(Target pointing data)
/---

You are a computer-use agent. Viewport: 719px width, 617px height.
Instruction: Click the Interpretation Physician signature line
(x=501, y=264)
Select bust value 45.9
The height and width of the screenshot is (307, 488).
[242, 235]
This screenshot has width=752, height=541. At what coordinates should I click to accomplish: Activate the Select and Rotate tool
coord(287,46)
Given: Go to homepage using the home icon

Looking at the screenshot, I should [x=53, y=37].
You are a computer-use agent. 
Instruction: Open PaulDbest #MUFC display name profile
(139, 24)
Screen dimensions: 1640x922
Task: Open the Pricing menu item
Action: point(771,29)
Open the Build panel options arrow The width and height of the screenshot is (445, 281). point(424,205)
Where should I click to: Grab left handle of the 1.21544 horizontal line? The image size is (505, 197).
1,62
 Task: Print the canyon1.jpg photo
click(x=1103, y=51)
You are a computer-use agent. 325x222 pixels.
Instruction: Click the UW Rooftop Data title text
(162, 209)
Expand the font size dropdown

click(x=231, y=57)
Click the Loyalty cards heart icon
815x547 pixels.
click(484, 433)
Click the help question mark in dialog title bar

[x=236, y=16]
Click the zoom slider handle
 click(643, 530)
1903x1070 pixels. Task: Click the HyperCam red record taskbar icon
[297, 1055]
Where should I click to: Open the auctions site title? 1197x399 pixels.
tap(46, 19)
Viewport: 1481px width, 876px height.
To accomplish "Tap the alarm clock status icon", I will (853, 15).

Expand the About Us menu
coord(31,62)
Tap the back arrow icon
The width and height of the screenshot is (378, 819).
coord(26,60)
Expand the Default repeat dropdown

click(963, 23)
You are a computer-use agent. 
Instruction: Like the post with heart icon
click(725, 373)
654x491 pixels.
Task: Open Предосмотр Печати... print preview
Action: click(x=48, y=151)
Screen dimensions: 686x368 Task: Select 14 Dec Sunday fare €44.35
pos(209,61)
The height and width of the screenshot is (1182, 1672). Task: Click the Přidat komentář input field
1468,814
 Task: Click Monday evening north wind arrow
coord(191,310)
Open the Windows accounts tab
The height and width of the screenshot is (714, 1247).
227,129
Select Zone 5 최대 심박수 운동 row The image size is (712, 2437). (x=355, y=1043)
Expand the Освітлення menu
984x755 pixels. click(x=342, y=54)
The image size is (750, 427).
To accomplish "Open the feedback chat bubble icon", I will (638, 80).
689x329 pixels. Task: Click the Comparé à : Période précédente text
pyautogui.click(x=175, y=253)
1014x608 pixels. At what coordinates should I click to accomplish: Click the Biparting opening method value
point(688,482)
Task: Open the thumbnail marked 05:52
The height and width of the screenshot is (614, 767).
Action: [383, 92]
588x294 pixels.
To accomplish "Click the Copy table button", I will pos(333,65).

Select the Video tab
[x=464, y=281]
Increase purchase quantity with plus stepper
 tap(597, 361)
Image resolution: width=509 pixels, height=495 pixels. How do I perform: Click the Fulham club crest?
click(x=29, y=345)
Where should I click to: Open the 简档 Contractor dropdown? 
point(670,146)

\---

▸ **TASK PROMPT**
Quote the items above verbatim, starting at the line containing "Click the help" and continuing up to and including the line containing "pyautogui.click(x=175, y=253)".

▸ **EXPECTED ANSWER**
Click the help question mark in dialog title bar

[x=236, y=16]
Click the zoom slider handle
 click(643, 530)
1903x1070 pixels. Task: Click the HyperCam red record taskbar icon
[297, 1055]
Where should I click to: Open the auctions site title? 1197x399 pixels.
tap(46, 19)
Viewport: 1481px width, 876px height.
To accomplish "Tap the alarm clock status icon", I will (853, 15).

Expand the About Us menu
coord(31,62)
Tap the back arrow icon
The width and height of the screenshot is (378, 819).
coord(26,60)
Expand the Default repeat dropdown

click(963, 23)
You are a computer-use agent. 
Instruction: Like the post with heart icon
click(725, 373)
654x491 pixels.
Task: Open Предосмотр Печати... print preview
Action: click(x=48, y=151)
Screen dimensions: 686x368 Task: Select 14 Dec Sunday fare €44.35
pos(209,61)
The height and width of the screenshot is (1182, 1672). Task: Click the Přidat komentář input field
1468,814
 Task: Click Monday evening north wind arrow
coord(191,310)
Open the Windows accounts tab
The height and width of the screenshot is (714, 1247).
227,129
Select Zone 5 최대 심박수 운동 row The image size is (712, 2437). (x=355, y=1043)
Expand the Освітлення menu
984x755 pixels. click(x=342, y=54)
The image size is (750, 427).
To accomplish "Open the feedback chat bubble icon", I will (638, 80).
689x329 pixels. Task: Click the Comparé à : Période précédente text
pyautogui.click(x=175, y=253)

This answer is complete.